Overexpression of Kap104 potentiates Gpa1-mediated adaptation. Strain 15Dau was transformed with the vectors indicated below and the transformants were tested for their ability to grow in a range of pheromone concentrations. The transformants were cultured and assayed in galactose medium. (A) Halo tests: YCplac111/Gpa1^E364K and pYES (left); YCplac111/Gpa1^E364K, and pYES/KAP104 (right). (B) Single-colony formation assays. The ability to form colonies on medium containing discrete concentrations of α-factor was assayed. The numbers plotted are the percentages of cells of a given strain that formed colonies at the indicated dose. Each datum point is the mean of at least two trials with each of at least six transformants.
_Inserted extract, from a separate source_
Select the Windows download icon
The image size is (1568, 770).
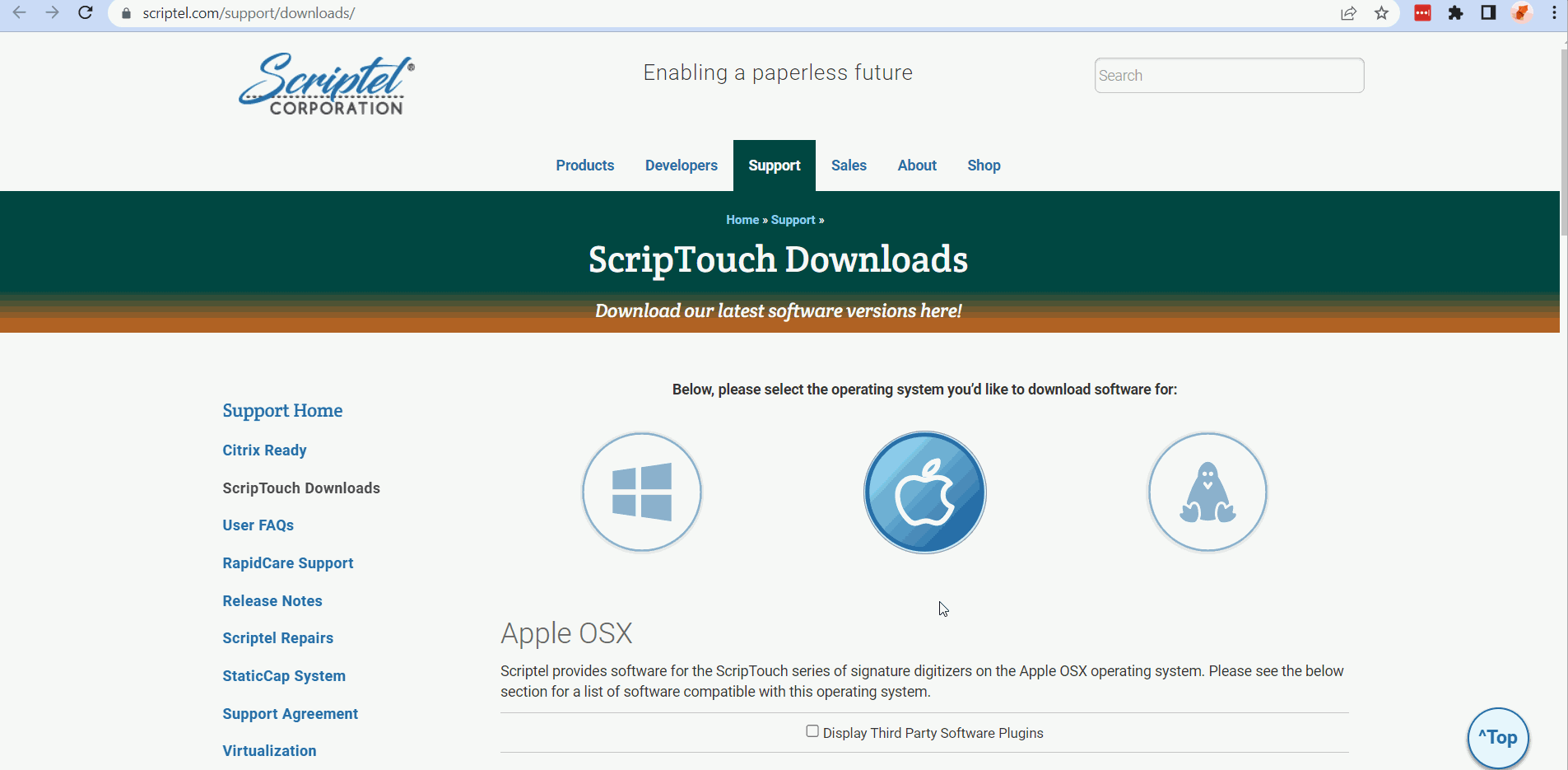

Plasmids pYES/KAP104-A and pYES/KAP104-B were constructed by using DNA derived from two independent PCR amplifications of the KAP104 coding region. Columns: 1, pYES; 2, YCplac111/Gpa1^E364K; 3, pYES and YCplac111/Gpa1^E364K; 4, pYES/KAP104-A and YCplac111/Gpa1^E364K; 5, pYES/KAP104-B and YCplac111/Gpa1^E364. (C) Immunoblot probed with Gpa1 antibody. Protein was extracted from strain 15Dau transformed with YCplac111/Gpa1^E364K (left) and with pYES/KAP104 and YCplac111/Gpa1^E364K (right).

FIG. 7.

Effect of kap104^Δ827-918 on Nab2-GFP localization. Wild-type and A11 cells transformed with Nab2-GFP were examined in mid-log phase.